Some months ago, I came home to find a yellow flap of paper attached to the door outside my apartment. “Grimm will be filming in your area!” said the paper, and proceeded to announce that a portion of Mississippi would be blocked off by the show’s crew for a day. For a while, the crew’s port-o-potties were directly outside my apartment building, and I’d been waiting with the most tepid of anticipation to see the episode that apparently was important enough to shut down traffic on my street.

A good hunk of last night’s episode took place in the Rebuilding Center (referred to as “Marty’s Junk Shop” in the show), which is a block away from where I live. As boilerplate as some of it was, I have to admit that it was a lot of fun watching an hour of network television that took place in a highly recognizable business a mere block away from where I live. The St. Johns Bridge also featured prominently, for the second time in the series (there was also quite a lot of it in episode five). I can’t really blame the show’s creators for using it twice in quick succession. It’s huge, it’s beautiful, and it’s highly distinctive. I would not begrudge them continued shots of that given piece of engineering.

After the jump: Murder mice! Snake men! Ambushes! Mediocrity!

Welcome to the Rebuilding Center! I will fucking end you.
  • Welcome to the Rebuilding Center! I will fucking end you.

Last night’s episode had three plot threads, and, rather frustratingly, the A story was the weakest one. Nick and Hank were called to investigate a murder, and they found out that the dead guy was a total douchebag whom lots of people hated. This is a really tired trope in mysteries- it allows the viewer to feel unsad about the deceased, and immediately allows for multiple suspects. The cops follow up, and start looking into who might have offed the dude.

Was it his girlfriend whom he abused? Was it the asshole lawyer neighbor guy who, for some reason, is a snake man? Was it the small, nebbish mousy fellow who also is an actual mouse creature and whom you would never suspect, not in a million years, because he’s such a sad-sack loser? Who do you think it was?

If you guessed “the mouse guy whom no one would ever suspect,” congratulations, you’re not a fucking idiot. Through the course of the episode, Murder Mouse offs two other people- he kills an asshole mechanic with a tire iron, and the douchebag lawyer snake man. Because that's what happens when losers get uppity- murder. Squishy, nasty, tire-iron based murder.

One of the elements of the episode that didn’t work at all Murder Mouse seeing his dead father’s face on everyone, implying that his killing spree was some combination of gaining independence and working out his daddy issues. It was just clunky, though. Grimm trying to portray the world as seen by an unhinged psycho was painful, awkward, and way above the show's pay grade.
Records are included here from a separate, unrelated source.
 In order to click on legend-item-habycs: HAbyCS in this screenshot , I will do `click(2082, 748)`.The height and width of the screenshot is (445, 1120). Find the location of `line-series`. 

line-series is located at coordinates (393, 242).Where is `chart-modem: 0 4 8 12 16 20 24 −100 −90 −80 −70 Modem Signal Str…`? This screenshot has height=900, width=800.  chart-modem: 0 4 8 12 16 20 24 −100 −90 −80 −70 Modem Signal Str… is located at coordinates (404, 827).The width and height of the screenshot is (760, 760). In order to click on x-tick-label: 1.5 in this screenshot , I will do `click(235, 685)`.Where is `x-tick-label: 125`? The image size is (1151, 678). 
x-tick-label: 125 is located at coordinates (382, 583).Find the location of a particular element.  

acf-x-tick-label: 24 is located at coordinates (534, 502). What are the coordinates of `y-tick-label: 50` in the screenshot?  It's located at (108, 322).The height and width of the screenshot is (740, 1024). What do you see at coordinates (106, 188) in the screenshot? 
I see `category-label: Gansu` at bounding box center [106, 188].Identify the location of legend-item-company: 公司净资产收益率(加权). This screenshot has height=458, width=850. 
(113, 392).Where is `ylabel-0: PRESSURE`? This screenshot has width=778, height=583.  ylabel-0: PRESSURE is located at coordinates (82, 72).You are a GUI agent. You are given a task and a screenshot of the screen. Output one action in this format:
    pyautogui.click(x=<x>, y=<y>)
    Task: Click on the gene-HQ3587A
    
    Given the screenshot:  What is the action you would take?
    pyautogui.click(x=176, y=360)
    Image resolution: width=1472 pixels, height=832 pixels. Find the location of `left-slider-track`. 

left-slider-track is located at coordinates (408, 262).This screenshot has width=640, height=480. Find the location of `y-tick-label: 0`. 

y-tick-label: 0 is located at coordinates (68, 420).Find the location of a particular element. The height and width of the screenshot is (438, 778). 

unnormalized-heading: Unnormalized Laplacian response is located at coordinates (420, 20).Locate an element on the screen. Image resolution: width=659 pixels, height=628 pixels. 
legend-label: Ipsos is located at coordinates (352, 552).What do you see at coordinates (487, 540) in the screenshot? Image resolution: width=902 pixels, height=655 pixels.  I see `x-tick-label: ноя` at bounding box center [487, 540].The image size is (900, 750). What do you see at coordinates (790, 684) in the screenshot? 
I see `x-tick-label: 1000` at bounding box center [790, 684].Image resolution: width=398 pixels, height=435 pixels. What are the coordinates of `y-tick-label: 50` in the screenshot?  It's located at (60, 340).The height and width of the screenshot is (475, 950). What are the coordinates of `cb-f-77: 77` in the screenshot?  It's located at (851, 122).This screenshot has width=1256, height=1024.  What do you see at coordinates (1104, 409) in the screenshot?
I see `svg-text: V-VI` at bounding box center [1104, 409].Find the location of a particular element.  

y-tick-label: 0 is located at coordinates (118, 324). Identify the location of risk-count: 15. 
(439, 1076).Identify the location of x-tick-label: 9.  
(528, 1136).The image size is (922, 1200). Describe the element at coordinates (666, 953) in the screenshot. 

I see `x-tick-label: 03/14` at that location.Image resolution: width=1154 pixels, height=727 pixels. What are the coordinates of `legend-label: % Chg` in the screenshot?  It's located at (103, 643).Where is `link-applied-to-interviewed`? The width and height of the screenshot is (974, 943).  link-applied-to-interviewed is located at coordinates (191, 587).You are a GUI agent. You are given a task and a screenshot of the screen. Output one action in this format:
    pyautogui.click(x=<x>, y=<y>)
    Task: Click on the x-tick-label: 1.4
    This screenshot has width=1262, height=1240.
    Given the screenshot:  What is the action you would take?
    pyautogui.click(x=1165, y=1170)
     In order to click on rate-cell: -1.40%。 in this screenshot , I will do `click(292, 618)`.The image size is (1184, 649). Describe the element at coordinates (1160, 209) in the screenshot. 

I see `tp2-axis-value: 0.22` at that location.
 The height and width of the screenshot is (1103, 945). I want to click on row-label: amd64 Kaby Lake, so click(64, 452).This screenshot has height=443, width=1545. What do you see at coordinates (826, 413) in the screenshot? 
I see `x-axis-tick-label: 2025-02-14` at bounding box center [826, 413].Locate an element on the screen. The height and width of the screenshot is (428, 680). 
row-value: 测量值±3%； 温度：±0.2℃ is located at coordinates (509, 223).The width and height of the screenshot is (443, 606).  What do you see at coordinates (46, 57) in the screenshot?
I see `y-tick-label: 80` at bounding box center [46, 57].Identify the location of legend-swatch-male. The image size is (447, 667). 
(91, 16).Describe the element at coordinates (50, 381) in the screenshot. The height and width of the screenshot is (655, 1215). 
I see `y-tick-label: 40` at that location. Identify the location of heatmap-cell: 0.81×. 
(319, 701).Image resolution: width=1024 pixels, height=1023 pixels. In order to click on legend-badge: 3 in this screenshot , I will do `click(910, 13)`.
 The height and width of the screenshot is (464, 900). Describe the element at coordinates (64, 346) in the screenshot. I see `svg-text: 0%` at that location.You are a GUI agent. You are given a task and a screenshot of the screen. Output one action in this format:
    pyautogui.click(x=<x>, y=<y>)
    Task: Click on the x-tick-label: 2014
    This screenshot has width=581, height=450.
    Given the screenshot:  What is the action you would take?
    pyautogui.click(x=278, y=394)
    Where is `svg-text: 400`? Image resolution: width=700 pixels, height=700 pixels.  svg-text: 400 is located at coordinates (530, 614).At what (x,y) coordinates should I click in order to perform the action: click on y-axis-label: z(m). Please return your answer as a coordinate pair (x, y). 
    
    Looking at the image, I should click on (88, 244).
The B story finally gave Nick’s girlfriend Juliet something to do. It wasn’t much, but up to this point Juliet has been about as interesting as a bag of plastic white spoons. She’s been a “character” only insofar as she’s contributed to Nick’s storyline, such as it is. It’s also frustrating that the only female member of the regular cast is also the most utterly boring and underused. With the exception of Nick’s aunt in the first two episodes, Grimm has been pretty much a gigantic sausage fest. Last night, Juliet finally, kinda-sorta got to do something. She noticed that people in a truck were watching her house. For those paying attention (and I'm guessing that that audience entirely consists of me, myself, and I) the truck was the same one from episode six, where a bunch of nervous beasties spied on Nick. Nick ran the plates. Juliet investigated a little, and found a house where people were afraid of her, probably because they were beasties and they thought she was a Grimm. Then she didn’t do anything, and resumed her usual state of being an utterly uninteresting non-character, devoid of any substance, life, or dimension.

Story C was far and away the most entertaining because it had Monroe in it. Monroe got called out to what he thought was a clock repair job, and but turned out to be an ambush. A bunch of fairy tale beasties beat the snot out of him, presumably for collaborating with a Grimm. Monroe, though, called up Nick and said that he’s determined to collaborate and fight baddies, despite any ass-kickings that they might endure. Monroe is no longer a reluctant sidekick, and there were implications of a larger world of pissed-off fantasy creatures out there. Character development and world building! Why did that have to take a backseat to a shitty main plot. You tease, Grimm. You tease.

Anyway, congrats to the lovely and amazing Rebuilding Center for their televisionary fame! That place is great. The next episode of Grimm is slated for February third. As always, I shall watch it so you don’t have to.